The mission of the KelticDead Music initiative is to find tunes and songs from around the world that have  
Celtic, Folk, World, Americana, and Seafaring origins, and arrange them into simple sheet music formats for folk  
musicians to use, as well as provide links for the music that follows the arrangements to help in hearing how it can  
be played. In addition, other links are provided for the stories and possible lyrics about the selections within video-  
based, KDM Broadsides for a music-education experience.  

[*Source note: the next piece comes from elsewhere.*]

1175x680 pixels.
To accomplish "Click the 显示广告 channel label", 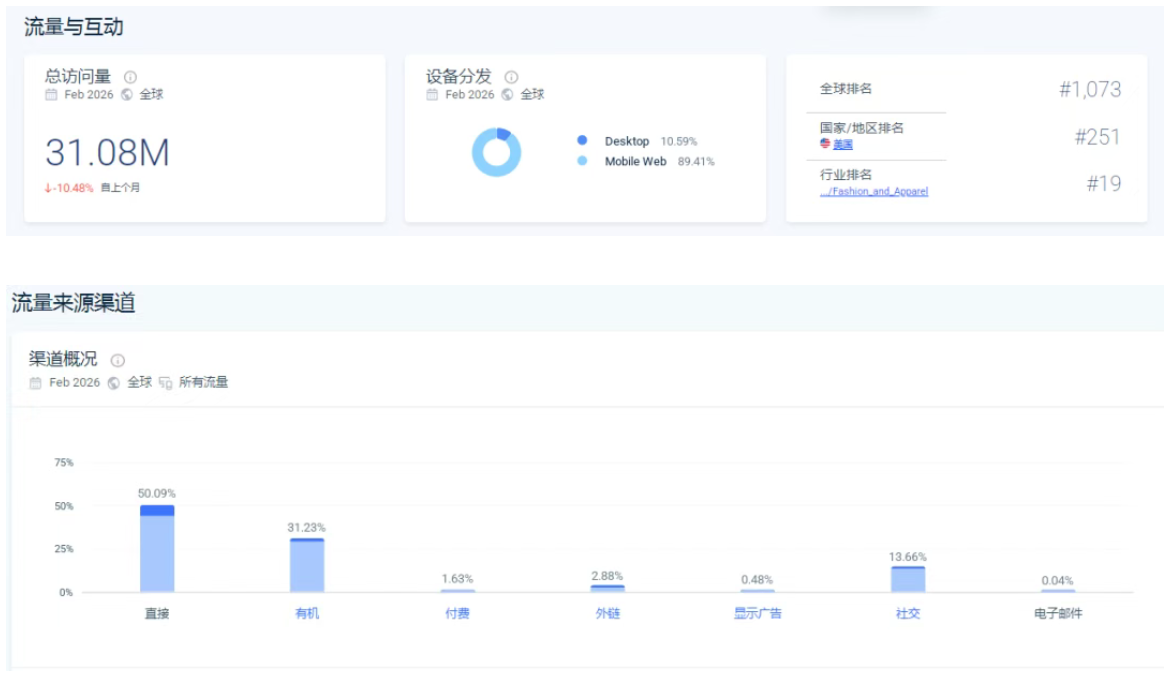I will 757,613.
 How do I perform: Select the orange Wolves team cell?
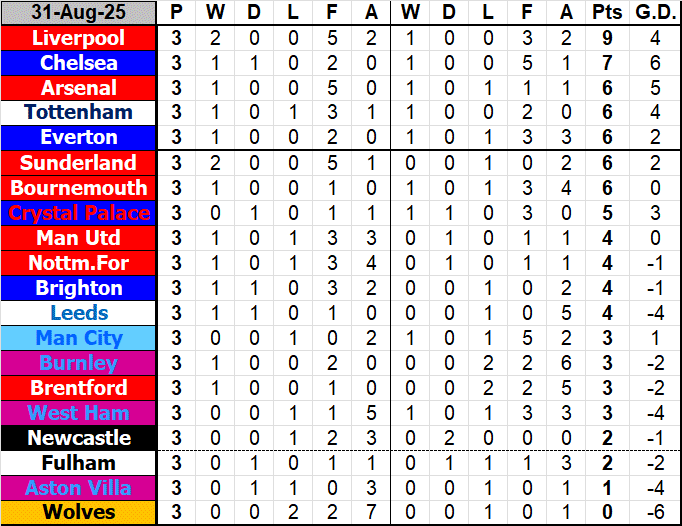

All the selections and sheet music content provided in the KelticDead Music initiative are from  
traditional, made-public, made-public with credits, or cited credits where applicable. This material  
content is given with permissions. … Patrick O. Young, KelticDead Music.  
Ballad of Impossible Tasks  
It is believed that the tale about a young  
maiden being bewitched or enchanted  
by an elfin knight (or a dark spirit)  
comes out of northern Europe several  
thousand years ago. Over the years the  
tale changed from a dire magical theme  
into one where a girl is being rudely  
propositioned by a cavalier, and she  
rebukes his illicit proposal in a very  
creative way.  
The ballad first made its appearance in  
print in a self-published collection of folk  
tales and ballads by Peter Bucan  
(4 August 1790 to 19 September 1854)  
who collected a wide variety of Scots  
and Northern European ballads and  
folktales. In his collection, the ballad  
was known as the “Elfin Knight,” and he  
asserted it came from the 16th Century.  
Made public painting of a cavalier with a young  
maiden. The fellow on the right is playing a whistle  
or a “horn” (something like an oboe) which was  
popular in the middle ages.  
Peter apprenticed with a Jack-of-all-trades, and in 1814 produced his first book of  
verse which failed to draw any notice. His hometown lacked any printer shops, and  
in 1816, Peter went to Stirling to learn the printing process, and within a matter of  
days he established a business as a printer in Peterhead in March 1816. The Earl  
of Buchan recommended a friend to Peter to fund the purchase of the press.